I would recommend reading the interview. On reading the section under cash bargains, I was almost nodding my head in agreement. I have posted a few cash bargains like novartis, cheviot company and merck earlier. I plan to re-read security analysis by benjamin graham and further expand the scope of my search for investment ideas.

In addition, my own thinking has started expanding to include graham type situations more. The reason is that buffett type companies are diffcult to find and require a lot of indepth understanding of the business to make a meaningful investment. Looking back at my stock screens, I realise that I left a lot of bargains on the table because they were mediocore businesses. These businesses were selling below intrinsic value and although the intrinsic value did not expand, a convergence of the current price with intrinsic value yielded good results.

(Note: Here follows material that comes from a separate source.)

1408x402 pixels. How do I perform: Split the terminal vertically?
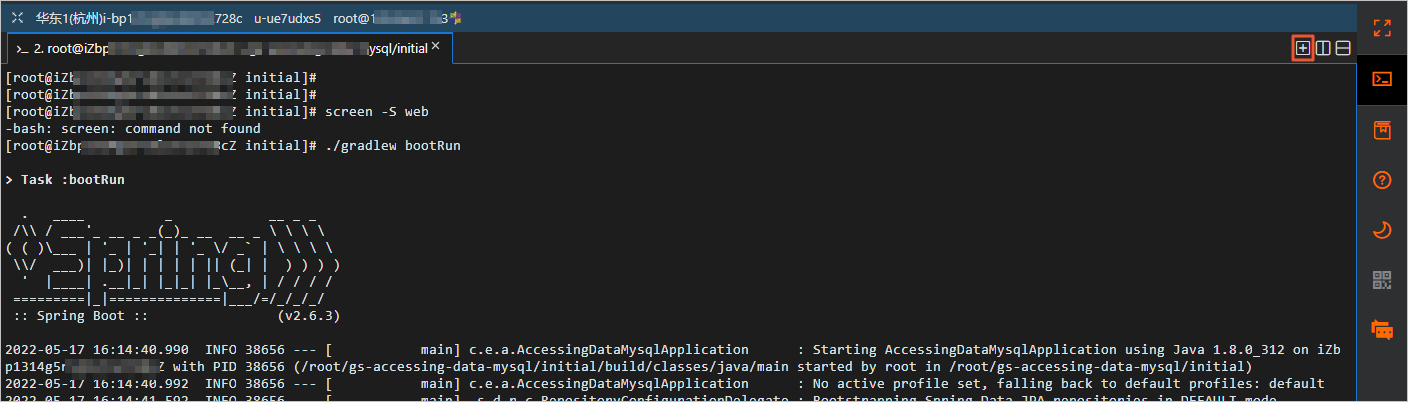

A move to expand into graham type stocks has increased the number of my investment ideas. However this type of investing means a higher portfolio turnover and a constant search for cheap stocks as one may not be able to buy a great company at a decent price and enjoy the benefits of an increase in the instrinsic value.

This does not mean that I am not looking for the buffett type good companies. It is just that I am trying to let go of my mental blocks to other types of companies and other types of investing. Who knows I may overcome my aversion to trading too 🙂

A request – If any one reading this post has access to the full interview, I would request you to email me the link or the interview itself (id : rohitc99@indiatimes.com)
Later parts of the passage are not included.